では、次に伸長申し立てが認められたとして、どのくらいの期間延びるのでしょうか?これは、ケース別ケースのため、なかなかはっきりしたことは書けないのですが、おおよそ、1カ月~3カ月程度延びるようです。
申請手続きについては、家庭裁判所のHPより抜粋したものを掲載しております。
相続開始地(被相続人の最後の住所地)の家庭裁判所
(1) 申立書(家庭裁判所でもらえます)
(2) 標準的な申立添付書類
※ 同じ書類は1通で足ります。
※ 戸籍等の謄本は,戸籍等の全部事項証明書という名称で呼ばれる場合があります。
※ もし,申立前に入手が不可能な戸籍等がある場合は,その戸籍等は,申立後に追加提出することでも差し支えありません。

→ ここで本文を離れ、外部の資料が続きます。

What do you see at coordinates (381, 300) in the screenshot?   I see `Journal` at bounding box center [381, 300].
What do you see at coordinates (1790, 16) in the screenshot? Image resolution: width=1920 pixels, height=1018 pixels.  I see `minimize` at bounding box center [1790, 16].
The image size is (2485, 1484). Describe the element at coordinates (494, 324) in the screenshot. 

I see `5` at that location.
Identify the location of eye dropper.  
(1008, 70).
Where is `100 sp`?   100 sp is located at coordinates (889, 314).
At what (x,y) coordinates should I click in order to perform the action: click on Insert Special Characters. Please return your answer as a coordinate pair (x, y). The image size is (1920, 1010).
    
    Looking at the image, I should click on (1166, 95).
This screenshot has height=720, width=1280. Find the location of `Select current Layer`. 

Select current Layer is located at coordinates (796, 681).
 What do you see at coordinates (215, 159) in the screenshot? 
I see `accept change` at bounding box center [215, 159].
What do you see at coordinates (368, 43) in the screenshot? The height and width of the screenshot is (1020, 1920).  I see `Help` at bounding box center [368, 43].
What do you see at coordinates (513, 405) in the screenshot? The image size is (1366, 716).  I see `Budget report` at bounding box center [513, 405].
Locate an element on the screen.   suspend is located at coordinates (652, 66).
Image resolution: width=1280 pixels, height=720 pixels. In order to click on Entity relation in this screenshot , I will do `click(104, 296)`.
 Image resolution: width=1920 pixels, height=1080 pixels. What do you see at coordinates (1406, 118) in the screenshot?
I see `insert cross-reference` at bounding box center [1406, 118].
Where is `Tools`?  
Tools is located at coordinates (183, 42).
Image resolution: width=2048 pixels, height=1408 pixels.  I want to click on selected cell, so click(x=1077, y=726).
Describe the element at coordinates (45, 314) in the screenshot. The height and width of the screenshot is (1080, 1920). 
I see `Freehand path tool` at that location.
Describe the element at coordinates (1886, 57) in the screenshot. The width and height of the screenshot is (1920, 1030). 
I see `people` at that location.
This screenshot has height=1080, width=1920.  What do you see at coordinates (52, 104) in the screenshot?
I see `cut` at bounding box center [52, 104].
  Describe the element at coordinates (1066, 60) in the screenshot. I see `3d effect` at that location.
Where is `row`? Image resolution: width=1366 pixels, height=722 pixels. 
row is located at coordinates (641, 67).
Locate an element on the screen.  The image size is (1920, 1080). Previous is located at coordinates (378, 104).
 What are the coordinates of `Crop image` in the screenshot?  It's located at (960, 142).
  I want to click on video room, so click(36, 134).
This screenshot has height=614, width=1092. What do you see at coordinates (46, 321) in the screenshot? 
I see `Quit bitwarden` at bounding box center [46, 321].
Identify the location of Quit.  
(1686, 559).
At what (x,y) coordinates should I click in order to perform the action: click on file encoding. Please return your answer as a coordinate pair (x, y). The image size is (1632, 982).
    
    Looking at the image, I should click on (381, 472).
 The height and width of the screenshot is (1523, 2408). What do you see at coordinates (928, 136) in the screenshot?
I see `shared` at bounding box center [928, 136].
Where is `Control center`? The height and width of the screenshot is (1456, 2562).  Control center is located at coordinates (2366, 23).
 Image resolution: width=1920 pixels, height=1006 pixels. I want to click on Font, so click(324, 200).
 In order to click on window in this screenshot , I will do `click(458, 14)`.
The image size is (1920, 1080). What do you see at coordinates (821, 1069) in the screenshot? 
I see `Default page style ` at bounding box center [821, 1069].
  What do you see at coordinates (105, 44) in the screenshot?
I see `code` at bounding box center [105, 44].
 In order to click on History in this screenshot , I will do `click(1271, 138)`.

※ 審理のために必要な場合は,追加書類の提出をお願いすることがあります。
【共通】
1. 被相続人の住民票除票又は戸籍附票
2. 利害関係人からの申立ての場合,利害関係を証する資料(親族の場合,戸籍謄本等)
3. 伸長を求める相続人の戸籍謄本
【被相続人の配偶者に関する申立ての場合】
4. 被相続人の死亡の記載のある戸籍(除籍,改製原戸籍)謄本
【被相続人の子又はその代襲者(孫,ひ孫等)(第一順位相続人)に関する申立ての場合】
4. 被相続人の死亡の記載のある戸籍(除籍,改製原戸籍)謄本
5. 代襲相続人(孫,ひ孫等)の場合,被代襲者(本来の相続人)の死亡の記載のある戸籍(除籍,改製原戸籍)謄本
【被相続人の父母・祖父母等(直系尊属)(第二順位相続人)に関する申立ての場合】
4. 被相続人の出生時から死亡時までのすべての戸籍(除籍,改製原戸籍)謄本
5. 被相続人の子(及びその代襲者)で死亡している方がいらっしゃる場合,その子(及びその代襲者)の出生時から死亡時までのすべての戸籍(除籍,改製原戸籍)謄本
6. 被相続人の直系尊属に死亡している方(相続人より下の代の直系尊属に限る(例:相続人が祖母の場合,父母))がいらっしゃる場合,その直系尊属の死亡の記載のある戸籍(除籍,改製原戸籍)謄本
【被相続人の兄弟姉妹及びその代襲者(おいめい)(第三順位相続人)に関する申立ての場合】
4. 被相続人の出生時から死亡時までのすべての戸籍(除籍,改製原戸籍)謄本
5. 被相続人の子(及びその代襲者)で死亡している方がいらっしゃる場合,その子(及びその代襲者)の出生時から死亡時までのすべての戸籍(除籍,改製原戸籍)謄本
6. 被相続人の直系尊属の死亡の記載のある戸籍(除籍,改製原戸籍)謄本
7. 代襲相続人(おい,めい)の場合,被代襲者(本来の相続人)の死亡の記載のある戸籍(除籍,改製原戸籍)謄本
申立ては,自己のために相続の開始があったことを知った時から3か月以内にする必要があります。